「好きに……なれるのかな」
恋をしたいという気分にはなれそうにない。だけど、一人は寂しいと感じるから私は矛盾している。
どうしてこんなことになってしまったのか。未だに信じられない。
母にも「今度こそ、豊佳は結婚すると思ってたんだけどねー」なんて言われてしまい、それもそれで落ち込んだ。
「私だって、幸せになりたかったよ……」
周りの友達はみんな結婚して子供がいて、幸せに暮らしている。
友達に会っても夫の話か子供の話ばかりだし、この歳になってくるとこういう話は辛くなってくる。

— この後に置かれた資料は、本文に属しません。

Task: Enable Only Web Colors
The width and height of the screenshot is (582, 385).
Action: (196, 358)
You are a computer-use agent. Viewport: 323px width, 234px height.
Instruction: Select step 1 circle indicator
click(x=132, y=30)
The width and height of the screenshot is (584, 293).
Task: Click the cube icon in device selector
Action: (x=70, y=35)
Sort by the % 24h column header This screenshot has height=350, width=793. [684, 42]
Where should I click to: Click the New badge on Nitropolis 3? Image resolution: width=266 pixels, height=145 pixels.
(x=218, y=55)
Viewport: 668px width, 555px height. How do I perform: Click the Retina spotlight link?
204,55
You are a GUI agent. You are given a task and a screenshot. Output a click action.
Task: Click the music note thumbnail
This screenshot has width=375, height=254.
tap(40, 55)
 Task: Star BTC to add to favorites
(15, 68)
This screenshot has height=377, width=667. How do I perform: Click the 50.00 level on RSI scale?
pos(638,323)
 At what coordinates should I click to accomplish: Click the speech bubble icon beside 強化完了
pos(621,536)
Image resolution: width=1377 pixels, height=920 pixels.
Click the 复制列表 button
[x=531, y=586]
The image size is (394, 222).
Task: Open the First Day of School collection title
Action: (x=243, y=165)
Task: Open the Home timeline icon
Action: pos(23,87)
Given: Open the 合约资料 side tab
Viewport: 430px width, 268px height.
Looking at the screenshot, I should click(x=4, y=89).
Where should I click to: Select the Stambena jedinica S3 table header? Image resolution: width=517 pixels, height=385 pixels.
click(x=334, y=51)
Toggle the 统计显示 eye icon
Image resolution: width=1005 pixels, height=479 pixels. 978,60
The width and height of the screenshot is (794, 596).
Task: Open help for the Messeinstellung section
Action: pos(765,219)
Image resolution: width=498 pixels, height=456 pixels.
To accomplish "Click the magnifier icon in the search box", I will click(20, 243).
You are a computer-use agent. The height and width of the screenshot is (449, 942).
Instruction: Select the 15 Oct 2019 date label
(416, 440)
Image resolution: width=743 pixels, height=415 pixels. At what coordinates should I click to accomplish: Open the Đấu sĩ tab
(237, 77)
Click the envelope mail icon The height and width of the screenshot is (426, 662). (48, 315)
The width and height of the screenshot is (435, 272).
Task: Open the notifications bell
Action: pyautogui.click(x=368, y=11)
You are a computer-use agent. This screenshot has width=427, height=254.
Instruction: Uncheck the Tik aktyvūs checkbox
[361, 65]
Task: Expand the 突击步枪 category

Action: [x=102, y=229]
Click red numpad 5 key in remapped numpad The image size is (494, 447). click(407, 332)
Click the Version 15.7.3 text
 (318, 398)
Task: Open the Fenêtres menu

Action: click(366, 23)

でもよく考えたら、私は私だし、人は人。比べても仕方ない。
【豊佳、着いたよ】
メッセージを受け取った私は、烏丸さんが運転する車の助手席に乗り込んだ。
「お待たせ、豊佳。待たせたな」
「いえ、大丈夫です」
烏丸さんは助手席に乗り込んだ私の頭を撫でると、おでこにチュッとキスをした。
「え……?」
烏丸さんは「待たせたお詫び」と微笑み、「じゃあ出発するぞ」とギアをドライブに入れ、車を走らせる。
「豊佳、もしもして緊張してる?」
「……まあ、はい」
「そんなに緊張しなくていいよ」
そう言われても、緊張するものはする。
「豊佳は相変わらずかわいいな」
「はい?」
「いや、いつもかわいいけどさ」
「またそんなこと言うんですね……」
かわいいと言われて嬉しい気持ちになるけど、やっぱりからかってるのでは……と思ってしまう。